There are of course other issues affecting Bitcoin’s volatility, issues that don’t directly contribute to sentiment or perception of its value. Bitcoin’s appeal as a tool for foreign direct investment, in particular in countries with high inflation in the local currency, can drive its adoption. Similarly, taxation considerations can influence volatility – as recently as 2014 the IRS in America classified Bitcoin as a commodity for tax purposes, bringing about fresh concerns over increasing regulation worldwide.

If you have managed to get this far, well played – you certainly are a Bitcoin aficionado. Perhaps you are a Bitcoin investor who is looking to better understand your exposures to volatility as world markets slow down, and investment in fixed income assets such as Treasury bonds becomes less appealing. Perhaps you are simply looking to use Bitcoin as a transfer of value, and are wondering if the volatility will affect you (it won’t, as transactions are conducted over a short period of time). In any case, it is wise to understand that Bitcoin is an inherently volatile currency and the causes behind this – but it is by no means a reason to be deterred from its use.

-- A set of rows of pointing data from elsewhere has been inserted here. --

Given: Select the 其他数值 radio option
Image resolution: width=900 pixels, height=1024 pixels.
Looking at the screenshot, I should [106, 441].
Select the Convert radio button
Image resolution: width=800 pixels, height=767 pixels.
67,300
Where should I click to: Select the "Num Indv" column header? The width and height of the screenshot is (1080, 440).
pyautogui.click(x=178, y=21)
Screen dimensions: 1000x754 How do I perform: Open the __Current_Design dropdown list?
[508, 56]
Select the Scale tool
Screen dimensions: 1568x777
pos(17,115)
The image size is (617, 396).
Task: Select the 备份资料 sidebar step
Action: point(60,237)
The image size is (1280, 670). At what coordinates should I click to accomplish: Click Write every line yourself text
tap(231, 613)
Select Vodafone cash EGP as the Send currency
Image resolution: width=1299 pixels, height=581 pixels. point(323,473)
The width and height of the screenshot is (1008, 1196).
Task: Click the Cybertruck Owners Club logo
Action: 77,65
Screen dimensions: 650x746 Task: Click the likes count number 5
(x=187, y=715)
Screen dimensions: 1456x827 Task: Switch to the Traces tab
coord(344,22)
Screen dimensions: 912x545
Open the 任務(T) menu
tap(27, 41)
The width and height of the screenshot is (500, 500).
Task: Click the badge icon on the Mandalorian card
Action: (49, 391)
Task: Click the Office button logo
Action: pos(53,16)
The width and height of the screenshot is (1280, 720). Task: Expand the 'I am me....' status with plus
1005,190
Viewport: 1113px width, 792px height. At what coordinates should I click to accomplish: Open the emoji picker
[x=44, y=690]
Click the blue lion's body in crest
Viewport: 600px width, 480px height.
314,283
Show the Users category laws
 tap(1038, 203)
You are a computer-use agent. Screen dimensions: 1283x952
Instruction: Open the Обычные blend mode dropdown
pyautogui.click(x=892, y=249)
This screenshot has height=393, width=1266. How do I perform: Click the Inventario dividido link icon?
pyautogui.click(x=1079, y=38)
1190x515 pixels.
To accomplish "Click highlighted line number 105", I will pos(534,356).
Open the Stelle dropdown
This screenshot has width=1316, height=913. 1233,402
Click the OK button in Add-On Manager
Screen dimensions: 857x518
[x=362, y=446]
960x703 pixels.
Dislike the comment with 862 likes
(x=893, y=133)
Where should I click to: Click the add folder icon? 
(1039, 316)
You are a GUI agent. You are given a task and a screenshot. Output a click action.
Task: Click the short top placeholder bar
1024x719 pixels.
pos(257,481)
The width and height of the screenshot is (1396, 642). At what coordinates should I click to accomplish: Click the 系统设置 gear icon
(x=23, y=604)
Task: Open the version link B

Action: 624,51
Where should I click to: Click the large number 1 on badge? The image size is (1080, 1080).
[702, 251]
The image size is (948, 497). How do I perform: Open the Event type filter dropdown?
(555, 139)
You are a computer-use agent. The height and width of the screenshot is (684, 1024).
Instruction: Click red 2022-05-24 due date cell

Bitcoin is growing in prominence and in popularity worldwide, and continues to present a cutting-edge alternative to fiat currencies. The volatility of the cryptocurrency is a non-event when using it as a transfer of value, to minimise exchange and transaction costs across borders. On the other hand, volatility is a speculator’s dream.bitcoin volatility

Perhaps most importantly in terms of Bitcoin’s growth is volatility in terms of retail users. To truly popularise Bitcoin, it must be stable enough to attract e-commerce and online retail platforms in the mainstream. Happily, the future looks bright for the digital currency. As more and more Bitcoin wallets – such as CoinHako – and exchanges emerge, and more and more people begin to use Bitcoin, the volatility will decrease. Indeed, volatility swings have toned down significantly over the past two years: whereas intra-day swings of 10% were common in the past, it is unusual now to see anything in excess of 3 or 4%. Swings are less affected by news, a result of  This is a self-perpetuating cycle, and many analysts believe that in the future trading Bitcoin will be no more risky than trading fiat currencies – and perhaps less so as it is decentralised.
Bitcoin is now a part of the financial landscape. It is a pioneer in many ways, but one that shows no signs of losing relevance or being left behind. It is not something to be feared or denigrated because it is new; rather, it is something to be embraced, to be explored and, bit by bit – coin by coin – to be adopted as a truly international symbol of our financial interconnectedness.